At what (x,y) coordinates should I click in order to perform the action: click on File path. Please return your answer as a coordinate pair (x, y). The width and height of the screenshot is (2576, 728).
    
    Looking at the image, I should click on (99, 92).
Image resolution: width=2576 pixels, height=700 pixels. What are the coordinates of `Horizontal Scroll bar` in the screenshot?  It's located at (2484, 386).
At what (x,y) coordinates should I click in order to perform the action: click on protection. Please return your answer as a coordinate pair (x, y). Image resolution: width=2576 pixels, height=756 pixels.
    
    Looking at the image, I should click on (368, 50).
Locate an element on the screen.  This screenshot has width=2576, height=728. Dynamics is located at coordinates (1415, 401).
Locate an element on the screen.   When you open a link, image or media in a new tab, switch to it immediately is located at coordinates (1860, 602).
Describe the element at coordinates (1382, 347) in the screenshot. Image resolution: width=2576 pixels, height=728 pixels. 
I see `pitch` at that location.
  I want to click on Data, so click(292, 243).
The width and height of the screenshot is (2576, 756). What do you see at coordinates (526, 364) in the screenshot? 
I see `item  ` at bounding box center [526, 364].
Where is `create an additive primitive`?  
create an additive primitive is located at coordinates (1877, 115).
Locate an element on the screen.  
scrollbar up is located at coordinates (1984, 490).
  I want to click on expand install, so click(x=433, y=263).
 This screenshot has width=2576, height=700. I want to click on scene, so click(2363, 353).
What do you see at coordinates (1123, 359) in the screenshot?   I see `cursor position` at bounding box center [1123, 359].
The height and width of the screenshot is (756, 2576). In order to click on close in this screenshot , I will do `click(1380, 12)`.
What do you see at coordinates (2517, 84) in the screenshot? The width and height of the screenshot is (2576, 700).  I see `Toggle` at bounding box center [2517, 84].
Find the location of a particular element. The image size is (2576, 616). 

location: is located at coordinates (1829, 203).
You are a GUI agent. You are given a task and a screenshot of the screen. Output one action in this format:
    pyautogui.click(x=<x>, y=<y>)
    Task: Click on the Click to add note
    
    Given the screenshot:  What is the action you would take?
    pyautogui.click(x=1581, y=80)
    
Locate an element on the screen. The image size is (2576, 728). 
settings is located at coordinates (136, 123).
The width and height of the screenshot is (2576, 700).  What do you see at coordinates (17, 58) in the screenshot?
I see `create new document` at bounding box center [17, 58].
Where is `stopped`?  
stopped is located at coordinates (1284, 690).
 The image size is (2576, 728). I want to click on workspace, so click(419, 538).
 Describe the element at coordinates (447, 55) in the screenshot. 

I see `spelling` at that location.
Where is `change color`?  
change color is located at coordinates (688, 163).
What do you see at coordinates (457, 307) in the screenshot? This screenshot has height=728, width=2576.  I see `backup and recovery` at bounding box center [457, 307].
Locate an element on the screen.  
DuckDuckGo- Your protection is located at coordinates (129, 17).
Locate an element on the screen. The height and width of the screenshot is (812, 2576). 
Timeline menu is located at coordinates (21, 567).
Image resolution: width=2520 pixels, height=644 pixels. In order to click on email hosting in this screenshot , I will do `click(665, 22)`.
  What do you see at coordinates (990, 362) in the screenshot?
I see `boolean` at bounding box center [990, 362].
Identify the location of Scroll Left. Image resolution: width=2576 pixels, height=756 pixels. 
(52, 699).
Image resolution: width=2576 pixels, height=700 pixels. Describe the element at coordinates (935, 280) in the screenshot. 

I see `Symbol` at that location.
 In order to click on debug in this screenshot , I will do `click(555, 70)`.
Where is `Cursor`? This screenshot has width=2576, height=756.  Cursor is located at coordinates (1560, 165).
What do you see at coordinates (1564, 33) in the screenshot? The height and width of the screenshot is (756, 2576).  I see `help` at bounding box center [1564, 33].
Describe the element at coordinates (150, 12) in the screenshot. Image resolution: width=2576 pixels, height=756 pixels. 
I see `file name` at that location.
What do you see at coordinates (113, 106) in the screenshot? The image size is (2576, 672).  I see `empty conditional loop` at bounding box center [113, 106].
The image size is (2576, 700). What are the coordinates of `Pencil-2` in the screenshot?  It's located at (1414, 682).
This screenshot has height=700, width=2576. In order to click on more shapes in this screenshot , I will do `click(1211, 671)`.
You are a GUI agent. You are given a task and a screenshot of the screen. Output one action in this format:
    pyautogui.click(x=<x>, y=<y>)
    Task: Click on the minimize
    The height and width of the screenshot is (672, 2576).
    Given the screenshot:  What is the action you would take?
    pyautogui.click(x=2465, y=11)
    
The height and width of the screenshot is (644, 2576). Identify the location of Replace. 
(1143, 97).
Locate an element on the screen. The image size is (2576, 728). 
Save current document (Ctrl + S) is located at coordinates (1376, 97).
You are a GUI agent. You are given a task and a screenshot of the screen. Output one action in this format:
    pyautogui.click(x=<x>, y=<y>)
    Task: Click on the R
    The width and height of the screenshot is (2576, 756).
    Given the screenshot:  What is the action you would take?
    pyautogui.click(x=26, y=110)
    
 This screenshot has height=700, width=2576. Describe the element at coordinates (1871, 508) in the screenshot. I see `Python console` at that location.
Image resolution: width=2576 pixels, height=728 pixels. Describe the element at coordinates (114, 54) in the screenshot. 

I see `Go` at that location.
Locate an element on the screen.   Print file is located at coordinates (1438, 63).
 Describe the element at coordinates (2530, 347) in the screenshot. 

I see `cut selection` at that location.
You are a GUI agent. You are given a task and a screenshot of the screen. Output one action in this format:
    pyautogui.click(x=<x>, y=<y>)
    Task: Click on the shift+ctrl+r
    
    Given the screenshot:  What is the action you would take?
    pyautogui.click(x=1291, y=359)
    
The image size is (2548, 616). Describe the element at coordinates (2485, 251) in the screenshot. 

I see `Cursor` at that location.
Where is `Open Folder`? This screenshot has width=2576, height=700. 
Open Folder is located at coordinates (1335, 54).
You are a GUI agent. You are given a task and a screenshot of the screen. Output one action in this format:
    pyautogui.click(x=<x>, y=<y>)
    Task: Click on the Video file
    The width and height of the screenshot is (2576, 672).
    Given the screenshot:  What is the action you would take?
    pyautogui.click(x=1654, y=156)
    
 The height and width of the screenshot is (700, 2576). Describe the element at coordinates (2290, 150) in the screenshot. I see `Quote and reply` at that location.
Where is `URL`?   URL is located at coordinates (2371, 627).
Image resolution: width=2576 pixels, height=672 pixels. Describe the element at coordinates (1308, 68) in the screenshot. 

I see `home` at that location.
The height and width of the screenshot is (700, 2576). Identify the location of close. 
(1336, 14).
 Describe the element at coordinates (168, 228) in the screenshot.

The problem.
Please return, with no changes, the lines of the items from the start through the line that contains "Looking at the image, I should click on (368, 50).", inclusive.

Exercise solution.
At what (x,y) coordinates should I click in order to perform the action: click on File path. Please return your answer as a coordinate pair (x, y). The width and height of the screenshot is (2576, 728).
    
    Looking at the image, I should click on (99, 92).
Image resolution: width=2576 pixels, height=700 pixels. What are the coordinates of `Horizontal Scroll bar` in the screenshot?  It's located at (2484, 386).
At what (x,y) coordinates should I click in order to perform the action: click on protection. Please return your answer as a coordinate pair (x, y). Image resolution: width=2576 pixels, height=756 pixels.
    
    Looking at the image, I should click on (368, 50).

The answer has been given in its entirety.